Optogenetic tools for cell biological applications

In the past decade, light-responsive proteins have emerged as impactful tools for investigating a range of biological functions, from controlling neuronal functions to activating or repressing gene expression and triggering signal transduction. In contrast to traditional approaches for controlling cell signaling, such as gene overexpression or the use of soluble agonists, the field of optogenetics uses light-responsive proteins to control the activity of a desired signaling protein. The advantage of using light is that the timing, location, and intensity of the signal can be dynamically and precisely controlled using optics (1). Furthermore, unlike small molecules or purified proteins used in cell signaling studies, optogenetic techniques have reduced off-target effects and are relatively inexpensive, as light can be easily generated by a light source such as a light-emitting diode (LED) or laser.
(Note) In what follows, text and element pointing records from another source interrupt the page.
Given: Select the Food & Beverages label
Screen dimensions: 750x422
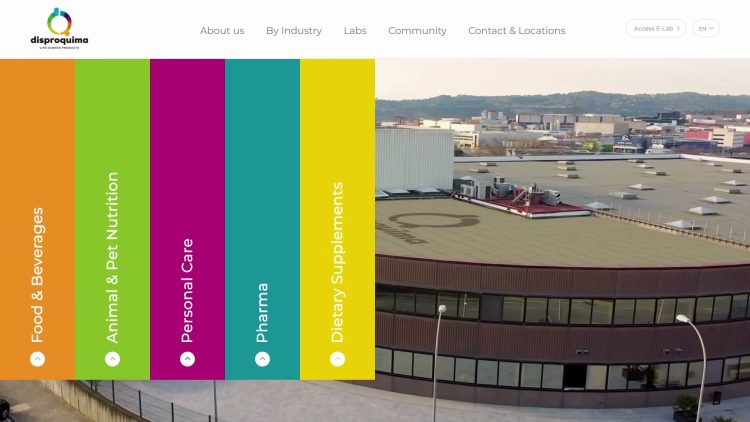Looking at the screenshot, I should [x=37, y=275].
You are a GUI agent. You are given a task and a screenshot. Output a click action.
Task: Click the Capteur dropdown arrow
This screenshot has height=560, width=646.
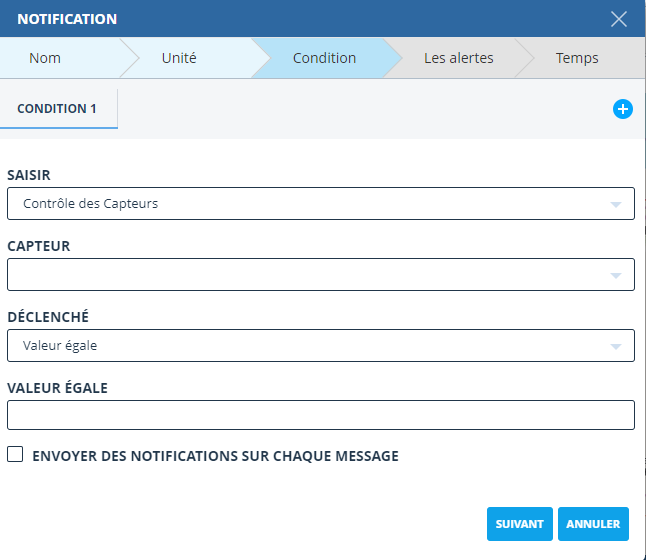[615, 275]
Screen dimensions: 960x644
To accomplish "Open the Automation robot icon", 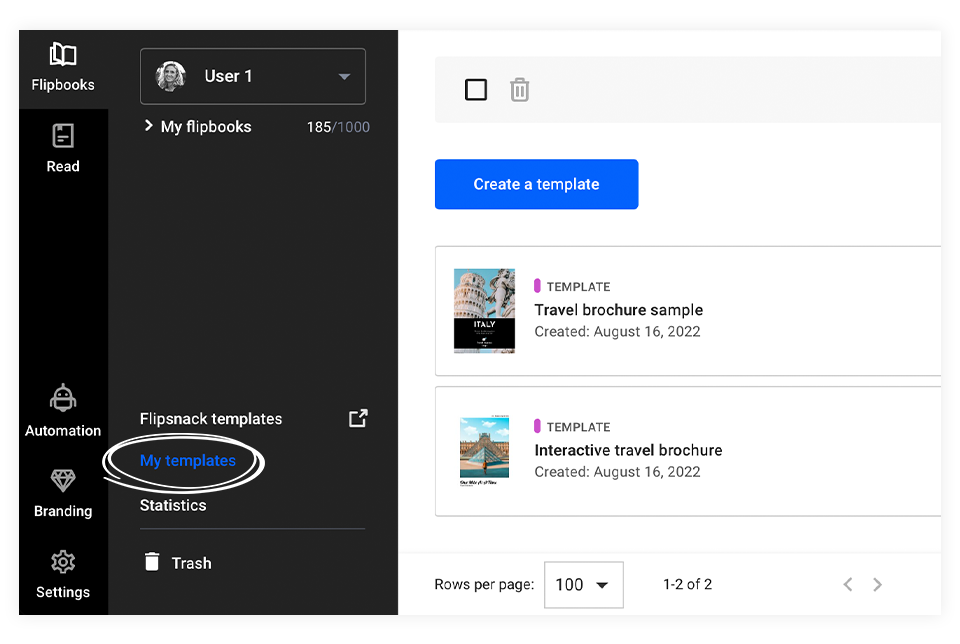I will [63, 400].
Early optogenetic studies engineered light-responsive ion channels (i.e., members of the microbial opsin family of proteins) to study the mammalian nervous system (2). The subsequent development of various non-opsin based optogenetic systems has allowed researchers to use light-sensitive protein-protein interactions to modulate cellular activities (1). The tools in this category can be broadly categorized into dimerizers and oligomerizers. Of the dimerizers, the most popular ones include heterodimerizers such as the cryptochrome2 (Cry2/Cry2PHR) and CIB1/CIBN protein pair and the phytochrome B (PhyB) and PIF protein pair, as well as the homodimerizer Vivid (VVD), a small light-oxygen-voltage (LOV) domain containing protein. As a particularly promising system, the Cry2-CIB1 (Cry2PHR-CIBN) system undergoes robust and fast heterodimerization in the presence of blue light (488 nm) and dissociates slowly when the light is switched off (3). The salient advantage of this system is that it does not require the addition of an exogenous chromophore and the slow dissociation of the protein pairs allow for protein-protein interactions for an extended period. Bugaj et al. have also used the homo-oligomerizing properties of Cry2 to activate the canonical Wnt signaling and Rho GTPase signaling cascades (4). Also, Taslimi et al. showed that an E490G mutation in the Cry2 protein enhanced the extent of clustering in this system (5). In contrast to the blue light activated Cry2, the Phy/PIF system responds to red (650 nm) and far-red (750 nm) illumination. Phytochrome B (PhyB) binds to phytochrome-interacting factor 6 (PIF6) in the presence of red-light and dissociates from PIF6 when exposed to far-red (750 nm) light (6).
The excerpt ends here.